Slag cement is a by-product of iron production. When mixed with portland cement, it is used in concrete and other construction applications. The use of slag cement in concrete and cement mixes has economic and environmental benefits, reducing slag disposal costs, greenhouse gas emissions, and total energy use.
Controlled low-strength materials are described in the publication “Controlled Low-Strength Materials”, reported by American Concrete Institute Committee 229, June 1999, as self-compacted, cementitious materials used primarily as a backfill in place of compacted fill. Conventional CLSM mixtures consist of water, portland cement, fly ash, and, optionally, additional fine or coarse aggregates. However, CLSM mixtures can be made of other cementitious materials mixed with water. This publication defines CLSM as a material that results in a compressive strength of 8.3 MPa (1200 psi) or less at the conventional 28 day testing period (typically without compaction), and notes that most current CLSM applications require unconfined compressive strengths of 2.1 MPa (300 psi) or less at the conventional 28 day testing period in order to allow future excavation. The use of cement-kiln dust, lime-kiln dust, and/or slag cement in CLSM provides a environmentally beneficial use for these cementitious materials.
It is also known that the density of cement-containing materials can be lowered by entraining gas in the materials. For example, U.S. Pat. No. 3,867,159 describes cellular concrete structures made by mixing water and cement followed by the introduction of a foam produced by a foam generator.
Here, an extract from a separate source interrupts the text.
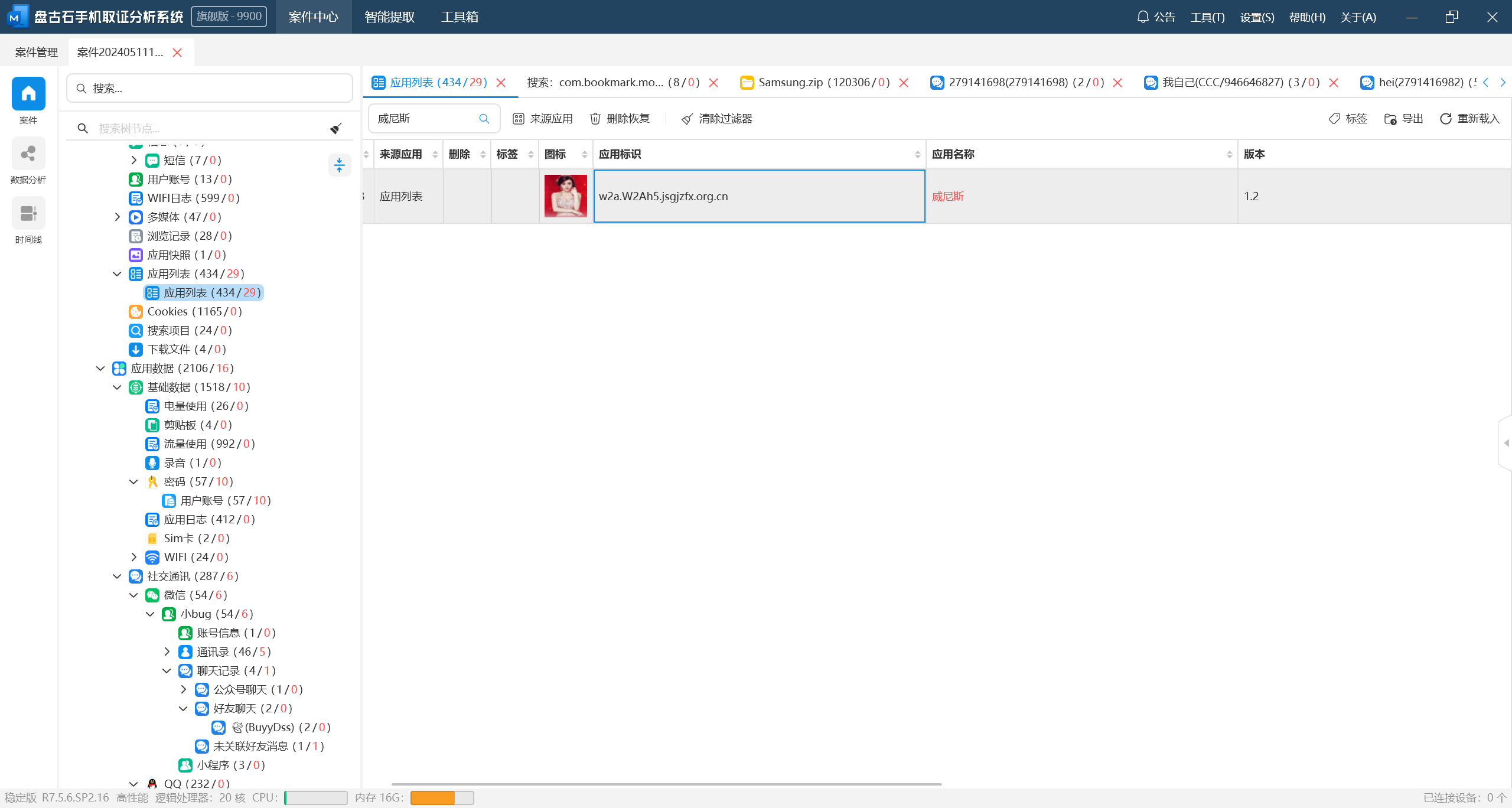The width and height of the screenshot is (1512, 808).
Task: Click the horizontal scrollbar under the table
Action: pos(666,784)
U.S. Pat. No. 4,383,862 discloses a method of producing aerated concrete wherein a gas such as air, carbon dioxide, or a mixture thereof is introduced into a blender with a mortar mix. U.S. Pat. No. 5,654,352 describes air-entraining agents for use in cementitious mixtures. Some of these mixtures are reported as being controlled low-strength materials. U.S. Pat. Nos. 6,153,005, 5,013,157, 4,900,359, 4,415,366 and 4,407,676 describe related processes.
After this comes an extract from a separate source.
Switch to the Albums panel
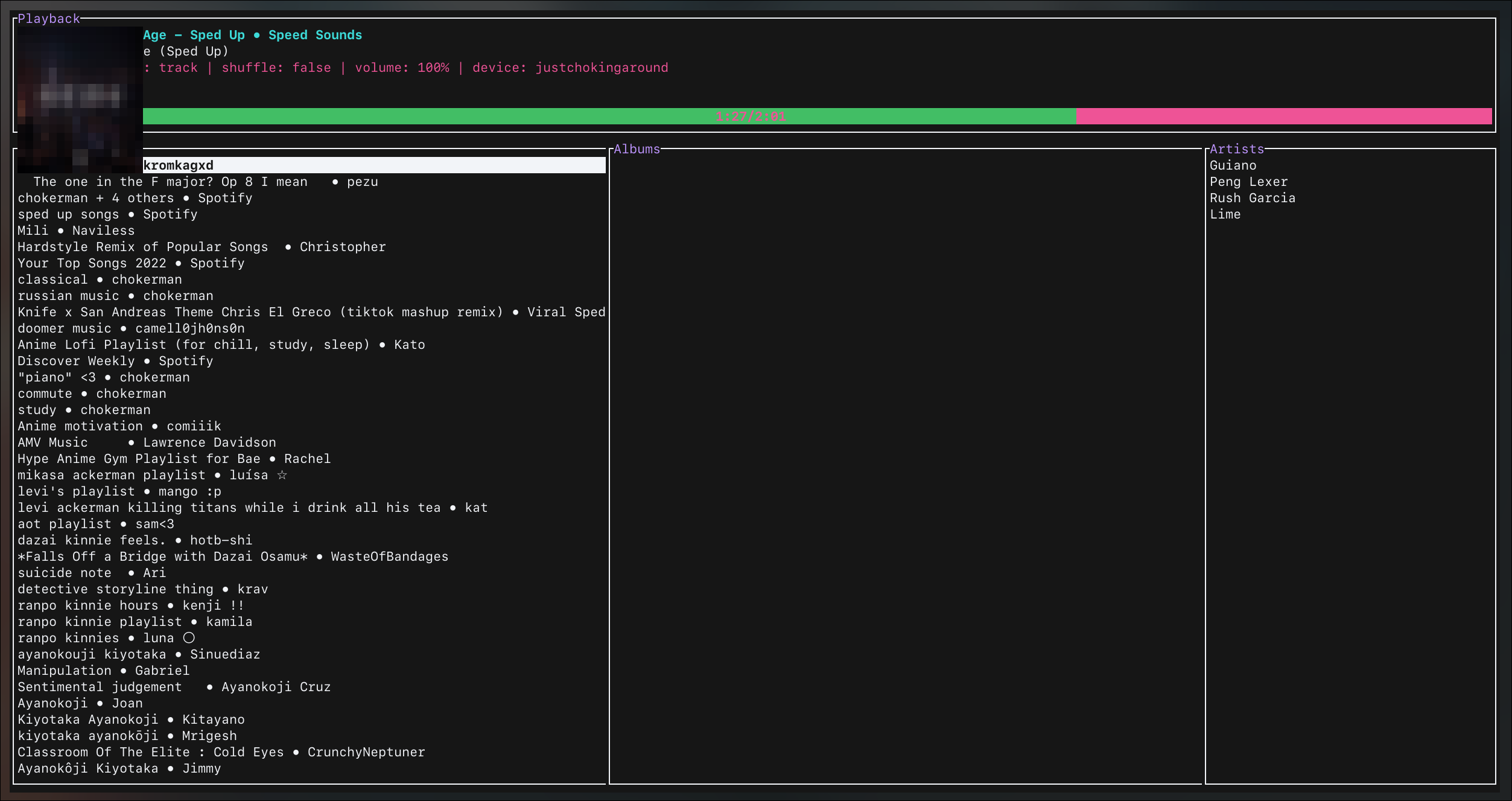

It is also known that the hardening of cement-containing materials can be accelerated by carbonation in which calcium hydroxide in the cement is transformed into calcium carbonate by absorbing carbon dioxide. Related processes are described in U.S. Pat. Nos. 6,387,174, 6,264,736, 5,965,201, 5,897,704, 5,690,729, 5,650,562, 5,518,540, 5,307,876, 5,051,217, 4,427,610, 4,362,679, 4,350,567, 4,117,060, 4,093,690 and 4,069,063, German patent application DE 4207235, Swiss patent application CH 644828, and Japanese patent applications JP 6263562 and JP 2018368.
There is a continuing need to safely and economically dispose of such industrial by-products as cement-kiln dust, lime-kiln dust, and slag cement; thus, there is a continuing need for products and processes that make environmentally beneficial use of these by-products. In addition, increasing global concerns regarding greenhouse gas emissions have created a continuing need for products and processes that permanently remove free carbon dioxide from the environment.